Vivre avec la maladie de Crohn au quotidien impose souvent d’apprendre à cohabiter avec une douleur qui surgit sans prévenir. Les crises surviennent, s’intensifient, s’espacent, puis reviennent. Les protocoles thérapeutiques conventionnels restent indispensables et sont d’une aide précieuse pour les individus qui en souffrent. Mais dans certains cas, ils ne sont pas toujours suffisants pour apporter un soulagement durable. L’hypnose peut alors être envisagée afin d’améliorer la qualité de vie au quotidien de ces personnes. Hypnothérapeute à Angers et Paris, je propose des thérapies personnalisées destinées à toutes les tranches d’âge, mais en mélangeant l’hypnose et l’énergétique. Je précise qu’avec des résultats importants, je ne veux en aucune manière faire croire que ces résultats sont systématiques.
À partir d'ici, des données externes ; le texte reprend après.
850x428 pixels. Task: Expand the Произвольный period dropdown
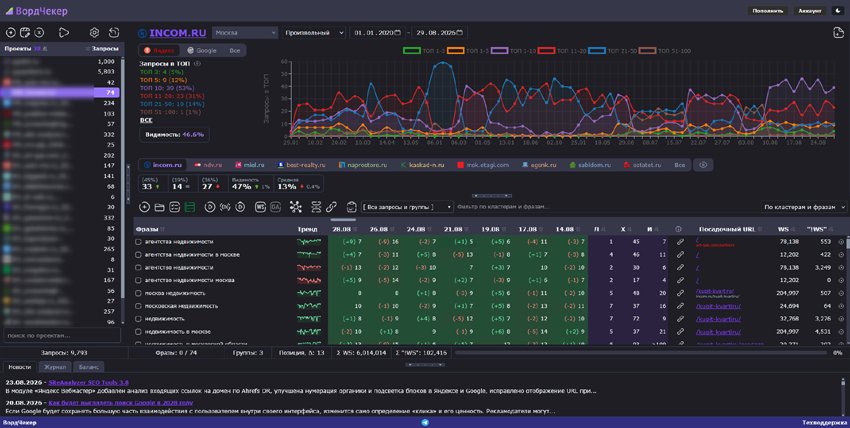click(x=314, y=33)
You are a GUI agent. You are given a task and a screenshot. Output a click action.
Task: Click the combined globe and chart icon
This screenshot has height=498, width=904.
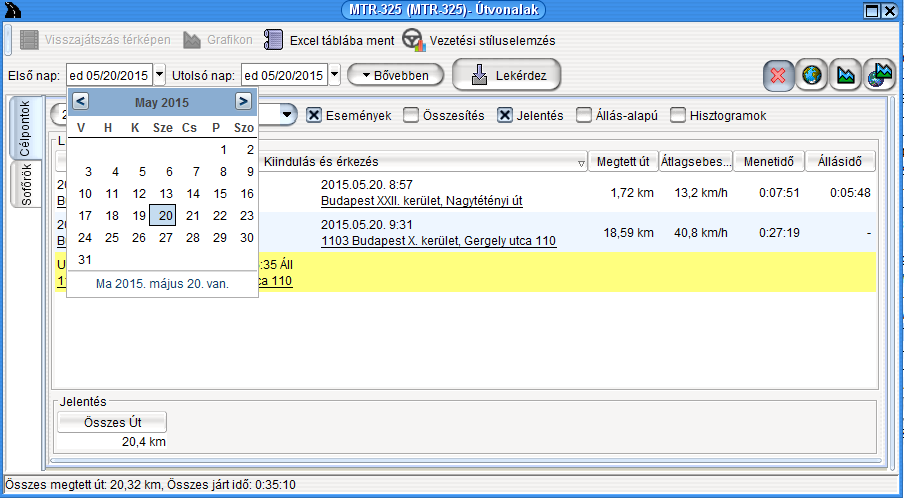(879, 76)
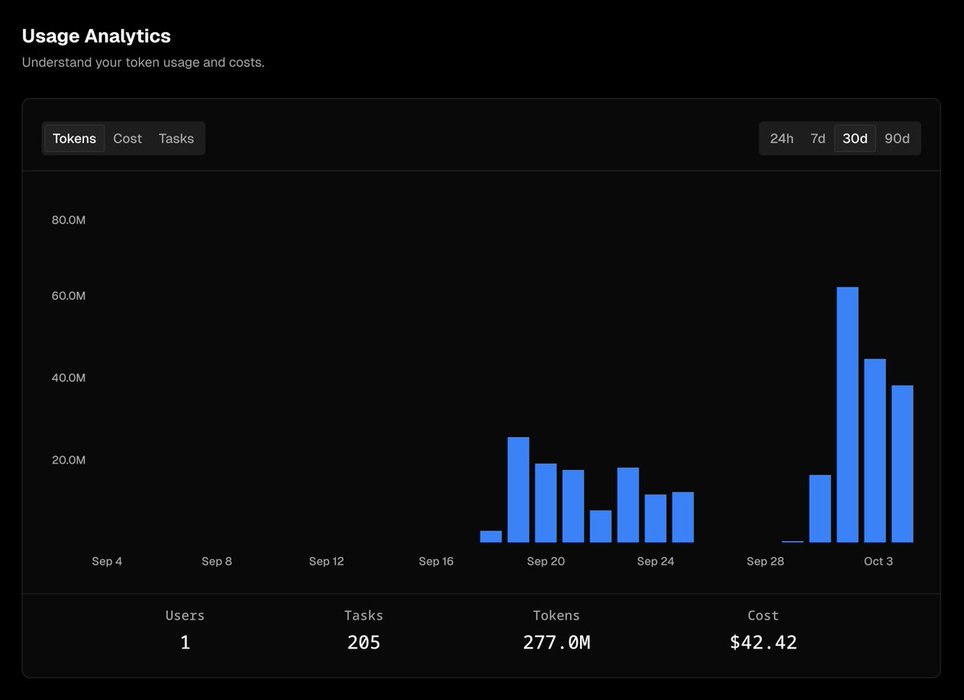Click the bar above the Sep 20 label

pos(546,503)
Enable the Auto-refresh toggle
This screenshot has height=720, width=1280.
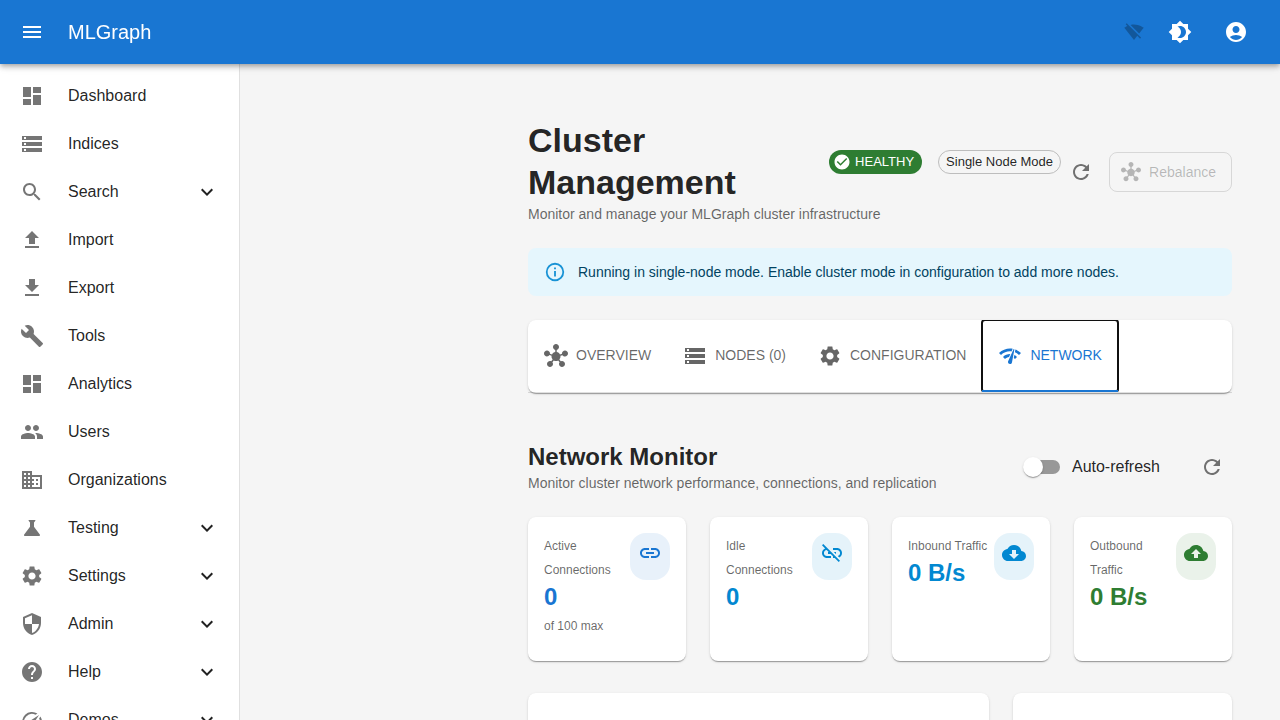click(1042, 467)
L’hypnose est loin d’être une invention récente. Bien avant que la thérapie occidentale ne lui trouve un nom, les chamans, les prêtres-guérisseurs et les tradipraticiens de nombreuses civilisations utilisaient les états modifiés de conscience pour soulager les personnes qui viennent solliciter leur aide. Les premières traces de telles pratiques, ou de moyens similaires, ont ainsi été découvertes en Grèce antique, en Mésopotamie, en Égypte, en Inde védique ainsi que dans les pays outre-Atlantique. L’idée selon laquelle l’esprit peut agir sur le corps, et que cet accès se facilite dans un état particulier de conscience, est de ce fait aussi vieille que l’humanité elle-même.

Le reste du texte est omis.